Ainda antes do Natal, mas já no final do ano, retive ao longo de uma semana que a linha que separa o escrutínio relevante e de salutar do doentio é cada vez mais ténue. Ora, se é verdade que o tema da carreira do influente Luís Marques Mendes na agenda mediática era uma questão de tempo, também não deixa de o ser que o mínimo exigível seria não vir ao de cima no registo em que veio, através de tamanha baixeza e de algum desespero por parte de praticamente todos os outros candidatos.
Até porque Marques Mendes é alguém que teve semanalmente, de há alguns anos para cá, um programa na televisão e onde todo esse escrutínio à sua vida profissional estava mais ou menos presente.
Mas vamos por partes.
Marques Mendes esteve afastado da política durante 18 anos (!), encerrou a sua empresa familiar antes de se candidatar e agiu de forma bastante distinta do primeiro-ministro no caso da Spinumviva. Diametralmente distinta. Nada disto impediu que logo após uma denúncia anónima que o Ministério Público desconsiderou, a campanha negra fosse desencadeada nos termos em que foi pelo ex-líder da Iniciativa Liberal e aspirante ao cargo de Presidente da República, João Cotrim de Figueiredo.

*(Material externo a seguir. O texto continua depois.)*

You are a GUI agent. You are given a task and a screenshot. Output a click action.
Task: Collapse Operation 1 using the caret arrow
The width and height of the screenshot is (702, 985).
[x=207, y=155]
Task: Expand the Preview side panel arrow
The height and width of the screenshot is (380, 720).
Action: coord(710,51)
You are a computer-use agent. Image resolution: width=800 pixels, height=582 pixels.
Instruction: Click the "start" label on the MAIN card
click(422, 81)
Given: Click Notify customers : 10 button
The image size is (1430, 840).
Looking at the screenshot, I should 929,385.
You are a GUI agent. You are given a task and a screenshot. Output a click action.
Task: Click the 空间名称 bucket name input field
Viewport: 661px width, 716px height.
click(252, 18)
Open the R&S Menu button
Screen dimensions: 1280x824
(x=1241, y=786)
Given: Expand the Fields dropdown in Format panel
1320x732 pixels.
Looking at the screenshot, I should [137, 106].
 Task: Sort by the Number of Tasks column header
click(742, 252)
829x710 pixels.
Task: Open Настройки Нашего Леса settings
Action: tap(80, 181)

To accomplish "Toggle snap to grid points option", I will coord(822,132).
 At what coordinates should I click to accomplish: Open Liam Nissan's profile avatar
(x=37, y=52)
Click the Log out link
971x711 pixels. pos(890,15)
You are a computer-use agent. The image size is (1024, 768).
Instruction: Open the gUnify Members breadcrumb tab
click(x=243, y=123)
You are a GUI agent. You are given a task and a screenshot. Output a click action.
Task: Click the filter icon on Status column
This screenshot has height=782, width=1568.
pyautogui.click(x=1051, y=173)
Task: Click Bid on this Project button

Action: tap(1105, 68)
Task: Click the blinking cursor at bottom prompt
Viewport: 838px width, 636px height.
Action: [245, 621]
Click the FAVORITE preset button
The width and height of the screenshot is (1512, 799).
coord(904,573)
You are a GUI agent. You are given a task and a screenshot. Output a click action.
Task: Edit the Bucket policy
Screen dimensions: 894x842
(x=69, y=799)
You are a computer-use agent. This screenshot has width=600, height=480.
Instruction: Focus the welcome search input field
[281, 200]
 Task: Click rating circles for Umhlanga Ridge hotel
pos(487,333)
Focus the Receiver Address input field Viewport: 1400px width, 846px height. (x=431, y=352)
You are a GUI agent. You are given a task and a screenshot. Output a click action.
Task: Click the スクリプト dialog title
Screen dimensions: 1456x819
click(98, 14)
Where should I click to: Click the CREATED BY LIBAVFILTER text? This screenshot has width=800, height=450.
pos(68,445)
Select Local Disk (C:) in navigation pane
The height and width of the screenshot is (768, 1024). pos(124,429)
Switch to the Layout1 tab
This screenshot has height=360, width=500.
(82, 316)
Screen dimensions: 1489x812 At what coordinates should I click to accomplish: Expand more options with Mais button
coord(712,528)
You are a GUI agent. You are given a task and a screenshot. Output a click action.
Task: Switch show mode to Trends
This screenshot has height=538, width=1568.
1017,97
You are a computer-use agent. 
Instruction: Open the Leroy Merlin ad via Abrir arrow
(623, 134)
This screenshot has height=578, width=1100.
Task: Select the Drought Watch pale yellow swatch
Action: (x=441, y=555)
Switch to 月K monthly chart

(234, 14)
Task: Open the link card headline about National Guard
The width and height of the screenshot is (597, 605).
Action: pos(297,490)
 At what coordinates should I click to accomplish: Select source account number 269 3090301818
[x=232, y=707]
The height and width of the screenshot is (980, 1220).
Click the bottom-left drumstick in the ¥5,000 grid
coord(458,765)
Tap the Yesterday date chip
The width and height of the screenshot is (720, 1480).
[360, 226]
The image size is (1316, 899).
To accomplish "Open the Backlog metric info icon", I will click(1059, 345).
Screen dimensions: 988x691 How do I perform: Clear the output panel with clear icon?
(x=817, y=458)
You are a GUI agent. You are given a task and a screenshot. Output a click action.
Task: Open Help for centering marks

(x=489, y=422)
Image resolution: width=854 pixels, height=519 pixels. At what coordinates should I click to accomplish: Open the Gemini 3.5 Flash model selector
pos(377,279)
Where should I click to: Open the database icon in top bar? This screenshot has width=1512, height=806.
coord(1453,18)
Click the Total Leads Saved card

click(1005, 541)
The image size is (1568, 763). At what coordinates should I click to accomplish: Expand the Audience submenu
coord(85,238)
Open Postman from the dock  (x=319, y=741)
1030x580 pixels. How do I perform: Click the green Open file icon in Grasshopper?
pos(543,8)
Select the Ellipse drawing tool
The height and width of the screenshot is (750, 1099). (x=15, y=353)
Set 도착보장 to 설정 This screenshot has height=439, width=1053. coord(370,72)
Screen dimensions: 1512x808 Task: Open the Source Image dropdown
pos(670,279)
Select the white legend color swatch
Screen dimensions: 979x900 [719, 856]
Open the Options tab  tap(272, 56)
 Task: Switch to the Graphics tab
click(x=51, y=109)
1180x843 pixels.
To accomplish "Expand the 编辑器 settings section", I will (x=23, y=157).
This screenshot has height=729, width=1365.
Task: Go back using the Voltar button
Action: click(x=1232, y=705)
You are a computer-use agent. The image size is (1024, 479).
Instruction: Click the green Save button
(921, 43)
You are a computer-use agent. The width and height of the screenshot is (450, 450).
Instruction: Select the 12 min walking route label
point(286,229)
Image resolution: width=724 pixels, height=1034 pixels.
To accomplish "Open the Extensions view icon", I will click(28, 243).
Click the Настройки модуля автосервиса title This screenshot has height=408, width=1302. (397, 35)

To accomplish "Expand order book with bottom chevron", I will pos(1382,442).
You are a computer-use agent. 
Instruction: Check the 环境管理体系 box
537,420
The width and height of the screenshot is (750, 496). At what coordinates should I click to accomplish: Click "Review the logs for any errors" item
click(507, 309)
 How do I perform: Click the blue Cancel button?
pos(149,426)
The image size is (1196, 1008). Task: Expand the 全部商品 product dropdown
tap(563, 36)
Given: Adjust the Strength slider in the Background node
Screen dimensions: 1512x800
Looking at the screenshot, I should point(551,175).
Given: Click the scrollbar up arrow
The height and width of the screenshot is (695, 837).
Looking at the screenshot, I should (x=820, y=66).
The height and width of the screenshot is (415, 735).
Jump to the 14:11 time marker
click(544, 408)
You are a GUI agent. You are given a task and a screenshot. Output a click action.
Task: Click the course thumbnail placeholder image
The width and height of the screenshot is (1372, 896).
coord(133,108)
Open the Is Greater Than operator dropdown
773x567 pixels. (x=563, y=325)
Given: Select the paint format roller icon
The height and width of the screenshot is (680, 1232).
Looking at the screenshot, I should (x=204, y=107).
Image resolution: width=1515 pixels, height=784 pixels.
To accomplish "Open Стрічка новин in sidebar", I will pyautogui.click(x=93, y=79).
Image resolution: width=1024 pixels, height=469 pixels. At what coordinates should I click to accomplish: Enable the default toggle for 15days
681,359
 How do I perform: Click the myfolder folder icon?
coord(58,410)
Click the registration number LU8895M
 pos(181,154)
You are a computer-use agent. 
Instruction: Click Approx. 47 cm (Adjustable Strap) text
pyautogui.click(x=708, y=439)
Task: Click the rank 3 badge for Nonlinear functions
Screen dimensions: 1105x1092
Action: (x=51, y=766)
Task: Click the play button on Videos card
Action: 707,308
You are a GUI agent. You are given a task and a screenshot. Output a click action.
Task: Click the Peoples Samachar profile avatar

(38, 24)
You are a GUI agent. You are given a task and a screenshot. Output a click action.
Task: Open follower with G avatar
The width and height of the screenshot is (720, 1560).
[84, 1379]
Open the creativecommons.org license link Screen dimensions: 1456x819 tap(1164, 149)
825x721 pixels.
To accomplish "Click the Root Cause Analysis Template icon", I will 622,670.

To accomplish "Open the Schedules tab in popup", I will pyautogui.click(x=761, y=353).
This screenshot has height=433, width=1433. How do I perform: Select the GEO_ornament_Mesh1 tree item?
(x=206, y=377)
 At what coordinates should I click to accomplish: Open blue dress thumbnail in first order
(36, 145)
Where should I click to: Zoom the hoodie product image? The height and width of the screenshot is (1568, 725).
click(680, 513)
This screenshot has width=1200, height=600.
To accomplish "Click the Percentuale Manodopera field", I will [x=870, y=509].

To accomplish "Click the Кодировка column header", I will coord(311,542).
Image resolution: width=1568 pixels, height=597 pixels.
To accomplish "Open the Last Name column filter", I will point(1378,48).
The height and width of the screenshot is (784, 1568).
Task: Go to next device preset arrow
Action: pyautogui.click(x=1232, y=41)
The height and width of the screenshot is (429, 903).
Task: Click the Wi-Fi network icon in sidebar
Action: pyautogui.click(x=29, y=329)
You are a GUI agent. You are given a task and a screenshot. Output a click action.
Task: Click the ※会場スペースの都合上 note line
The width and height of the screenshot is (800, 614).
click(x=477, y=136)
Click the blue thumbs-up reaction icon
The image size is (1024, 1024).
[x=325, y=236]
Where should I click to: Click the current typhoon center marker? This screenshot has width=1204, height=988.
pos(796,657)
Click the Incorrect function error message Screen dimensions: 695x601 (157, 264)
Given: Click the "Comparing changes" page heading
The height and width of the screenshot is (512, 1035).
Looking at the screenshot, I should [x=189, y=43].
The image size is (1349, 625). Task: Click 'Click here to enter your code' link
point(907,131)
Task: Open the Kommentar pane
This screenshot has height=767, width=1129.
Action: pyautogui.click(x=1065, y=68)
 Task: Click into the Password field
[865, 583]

Pela segunda vez e no espaço de menos de um ano, fiquei a saber que aquele que supostamente é o candidato do partido mais liberal do País tem um olhar muito particular e seletivo sobre a própria doutrina. Não deixa de ser extraordinário. Cotrim não pediu transparência, insinuou coisas, tal como Gouveia e Melo depois, e todas estas sem que consigam provar porque parece que não é de hoje que se sabe que Marques Mendes não cometeu qualquer ilegalidade. No entanto, foi mais importante para Cotrim de Figueiredo a degradação do debate público, forma e modo, bem como a mensagem que passa para o eleitorado “jovem”, onde parece que cativa mais do que qualquer outro ao momento: se querem uma carreira no privado onde também ganham dinheiro, esqueçam a política depois.
Não é só a contaminação da hipócrita venturização da política em todo o seu esplendor. É o liberalismo contra si próprio.
Estes fundamentalismo e justicialismo da transparência acabam por afastar muita gente com ideias e espírito de serviço, mas que não estão naturalmente dispostas a enlamear-se sempre que se candidatam a um cargo político. Perde-se qualidade e ganha-se em oportunismo. O mesmo que deveria obrigar um eurodeputado a dizer com clareza, aí sim, que não suspendeu e mal o seu mandato durante os poucos meses da sua candidatura presidencial porque não quis. Contrariamente ao que sugeriu, bastar-lhe ia ter feito as diligências necessárias com o ministério e os serviços correspondentes em Portugal.
O que mais preocupa é que este acentuar do justicialismo e das amarras que muitos insistem em confundir com escrutínio, sempre que lhes dá jeito, se vá adensando em 2026. Enquanto assistia aos primeiros minutos do debate entre António Filipe e António José Seguro, pensei isso mesmo. A folha em branco dos clientes do primeiro, segurada com orgulho, estava em linha com a visão anticapitalista que é a do comunismo. Já o segundo, carregando o mesmo sentimento porque os clientes se restringiam a empresas de “vinho e azeite”, era exemplificativo de algo diferente.
Um certo ar dos tempos.
O retrocesso para um Portugalinho em que tudo se confunde intencionalmente e em que o silêncio ou a quietude vale mais do que a “palavra” ou do que o “fazer”. Em que a “ambição” serve essencialmente como chavão ou slogan. Ou, ainda, em que as mulheres e os homens são tratados como crianças que não conseguem desempenhar um novo papel porque ficariam reféns de uma vida profissional passada, mesmo que tenham demonstrado e demonstrem um enorme sentido de Estado. Imaginem Mário Soares ou Jorge Sampaio – que foi sócio de um dos escritórios de advogados mais influentes de Lisboa antes de ser Presidente da República – e façam o paralelismo com os 22 clientes de Marques Mendes. Pois. Este discurso tem origem numa parte do País que julga que todas as pessoas ou a maioria não têm compasso moral e que, lá está, todo e qualquer indivíduo é estanque, pouco inteligente, menos adaptável ainda e sem a capacidade de distinguir tudo a partir do momento em que está no cargo mais alto do País.
Tudo isto é sinónimo de um certo fado que corrói e afasta ou afastará muitos daqueles que dizemos que gostaríamos de ter na política. Oxalá esta descida vertiginosa não se acentue em 2026. Contrariamente ao que penso.